(Collected data entries)
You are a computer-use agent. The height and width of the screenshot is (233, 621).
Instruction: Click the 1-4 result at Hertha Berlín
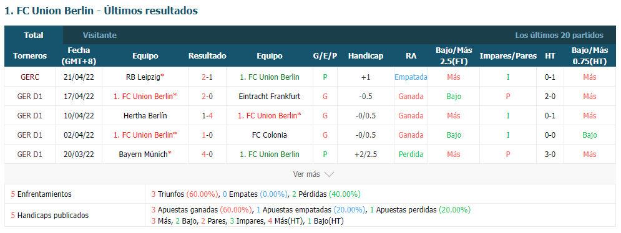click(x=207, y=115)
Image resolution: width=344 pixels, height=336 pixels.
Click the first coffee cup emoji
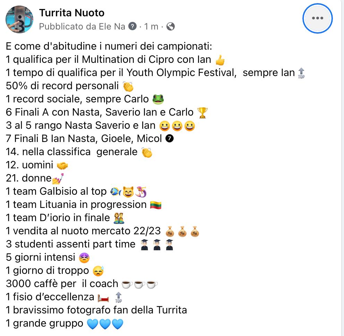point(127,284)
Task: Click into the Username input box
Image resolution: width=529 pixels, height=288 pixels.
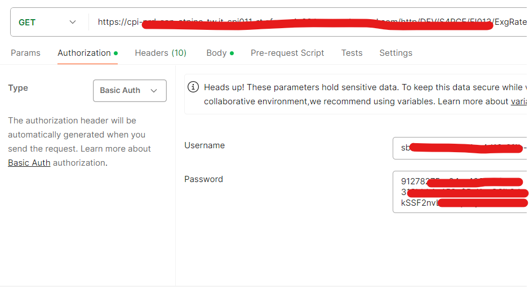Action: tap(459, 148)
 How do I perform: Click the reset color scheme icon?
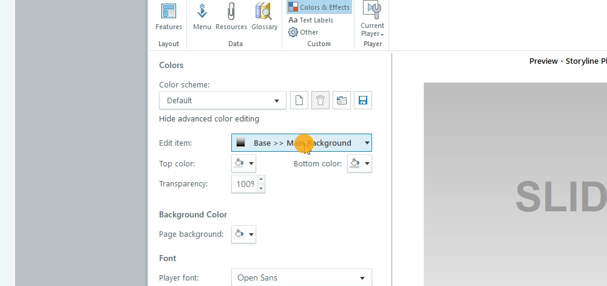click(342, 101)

*WHAT IS EXPECTED*
Reproduce every record above exactly, but leave out the pictures.

*SOLVED EXERCISE*
You are a computer-use agent. The height and width of the screenshot is (233, 621).
Instruction: Click the 1-4 result at Hertha Berlín
click(x=207, y=115)
Image resolution: width=344 pixels, height=336 pixels.
Click the first coffee cup emoji
point(127,284)
Task: Click into the Username input box
Image resolution: width=529 pixels, height=288 pixels.
Action: tap(459, 148)
 How do I perform: Click the reset color scheme icon?
click(342, 101)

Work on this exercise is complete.